"Je m’appelle Florian Sicard, j’ai 38 ans, et je suis le créateur et fondateur de Etablissements Pardi. Je ne voulais faire figurer ni mon nom, ni mon prénom dans le nom de ma marque. Malgré le fait que je sois passionné, je pars du principe que mes créations, c’est mon travail, ce n’est pas moi. Je voulais évoquer l’idée du voyage, de la traversée, tout en restant simple."
Ma première famille, c’est d’abord l’art contemporain. J’ai fait les Beaux-Arts de Paris, dans le pôle artistique “performance”. Au fur et à mesure des représentations, j’ai constaté que je fabriquais de mes mains beaucoup de choses liées aux costumes, aux structures, à tout ce qui englobe le corps humain. Il fallait que mes créations soient transportables. J’ai ensuite travaillé à la Gaité-Lyrique, salle de spectacle située dans le 3ème arrondissement de Paris. Tout cela m’a conforté dans cette idée d’esthétique, de mode. Je baignais un peu dans la mode jusqu’à la rencontre d’une dame ayant un atelier de maroquinerie. Elle développe des prototypes pour de grandes Maisons. Je suis tombé amoureux de cet atelier, je lui ai donc proposé d’être sa “petite main”, en échange de l’apprentissage du métier. Un jour, elle me donne rendez-vous à neuf heures pour échanger. Six années plus tard, je travaille toujours dans ce même atelier.
Mes inspirations proviennent essentiellement de l’art, qui reste une famille très importante à mes yeux. J’aime faire des expositions, aller voir des spectacles. Mon autre inspiration, c’est la rue. Lorsque j’évoque la rue, je pense aux travaux, aux tags, mais je ne parle pas forcément des gens. J’adore les gens pour aller boire un verre, discuter, m’engueuler, voyager. Bien sûr, ils m’inspirent aussi, mais tout de même moins que l’art.
Etablissements Pardi. Je ne voulais faire figurer ni mon nom, ni mon prénom dans le nom de ma marque. Malgré le fait que je sois passionné, je pars du principe que mes créations, c’est mon travail, ce n’est pas moi. Je voulais évoquer l’idée du voyage, de la traversée, tout en restant simple. A force de réfléchir à un nom, je voulais que ma marque sonne comme une évidence, d’où le mot “Pardi”. Pour ce qui est du mot “Etablissements”, je voulais que le nom s’associe à cette vague de marques possédant le mot “Maison”, tout en apportant une touche singulière. L’abréviation “Ets” qui peut ressortir de ce mot a une petite connotation mystérieuse qui me plait.
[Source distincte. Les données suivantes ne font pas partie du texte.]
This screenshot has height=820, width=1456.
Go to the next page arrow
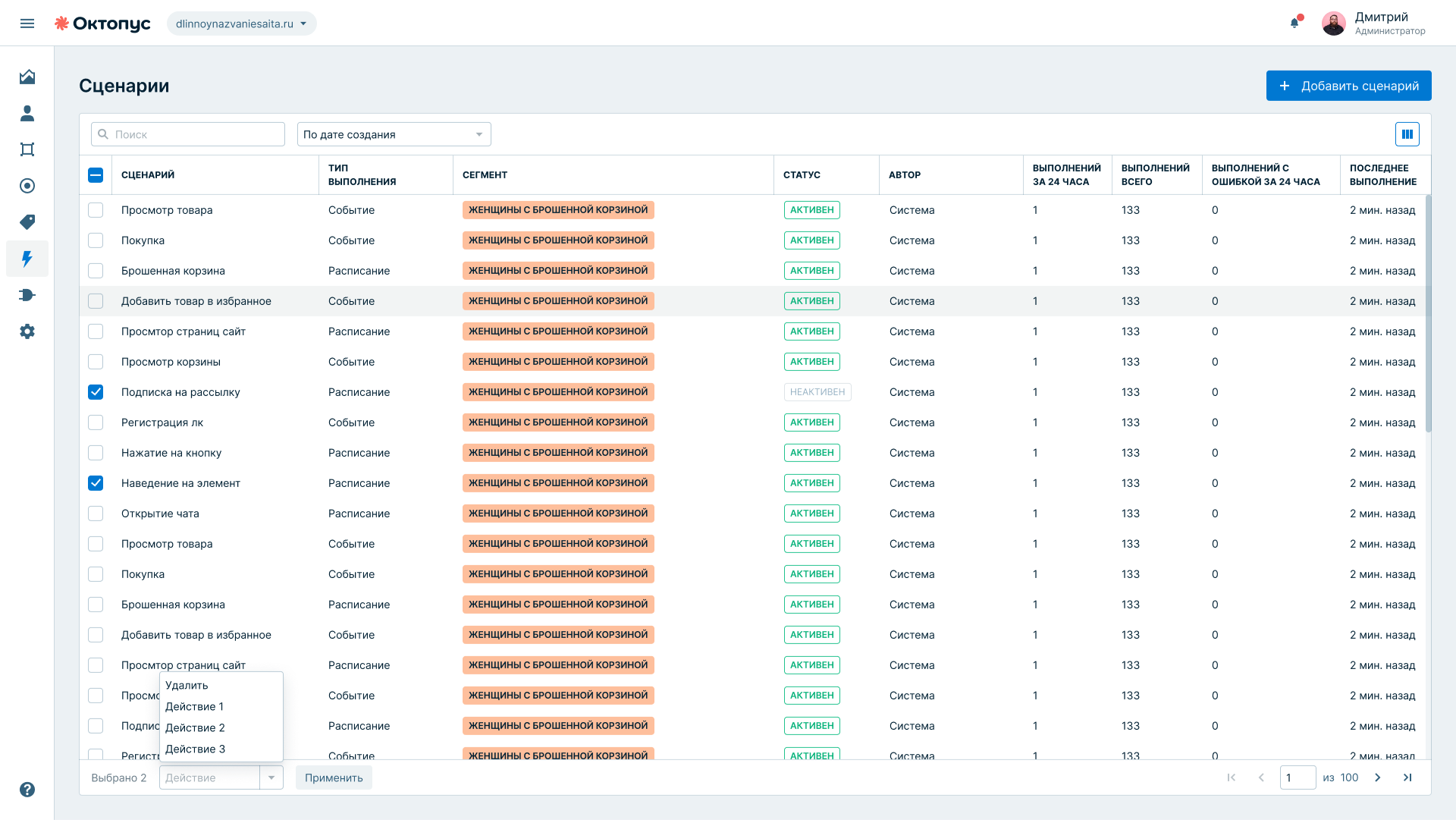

Artisanat, Couleur, et Voyage. L’artisanat est un mot qui a perdu de son sens, mais qui est petit à petit en train de le retrouver. C’était autrefois considéré comme quelque chose de sublimissime, et aujourd’hui cela peut être un produit vendu à 5 balles. Les valeurs de l’artisanat reviennent, avec les idées d’éthique et de savoir-faire. Savoir-faire ne veut pas du tout dire “Made in France”, cela n’aurait aucun sens. Un savoir-faire peut être chinois, américain, hongrois etc. Lorsqu’un tee-shirt a été produit avec du coton équitable, qu’il n’a pas fait 10 fois le tour de la Terre, et qu’il n’a pas nécessité des millions de litres d’eau, j’approuve l’emploi de ce genre de termes. L’artisanat véhicule justement cette idée de savoir-faire.
La couleur car je trouve qu’il n’y a rien de pire que de vivre dans une ville comme Paris, et d’être uniquement lié au gris, au noir. Pour les accessoires que je crée, j’aime me dire qu’ils seront un “peps”, un plus, comme pourrait l’être un foulard, une paire de chaussures, ou du maquillage de luxe par exemple. C’est un accessoire, autant jouer avec les couleurs. Et enfin, le voyage car j’ai beaucoup explorer et j’espère continuer encore un moment. Rencontrer des gens, traverser des paysages, tout cela est primordial pour moi. Découvrir d’autres cultures et d’autres possibilités de vivre me paraît indispensable.
Il y a deux endroits qui m’ont particulièrement marqué : le sud du Japon, et l’Islande. Le paysage du Japon est très particulier car tu as en même temps un sentiment d’isolation, et tu retrouves une sorte de pauvreté dans l’élégance. J’ai visité des endroits où la vie n’avait pas l’air idéale, mais la simplicité de la population m’est apparue comme une forme d’élégance. La moindre construction, le moindre déplacement, la manière de s’adresser à l’autre, tout apparaît comme extrêmement simple. En ce qui concerne l’Islande, j’avais pour intention de faire le tour du pays en une semaine, dans un Kangoo transformé pour l’occasion en camping-car. En roulant, j’avais l’impression d’être dans la forêt amazonienne, puis deux heures plus tard dans les glaciers de l’Antarctique, et soudainement dans un désert égyptien, pour finir sur les plages noires du sud de l’Italie. J’ai réalisé un rêve de gosse, dans ce pays où les gens m’ont très mal accueilli, car veulent sans doute préserver l’un des plus beaux endroits du monde.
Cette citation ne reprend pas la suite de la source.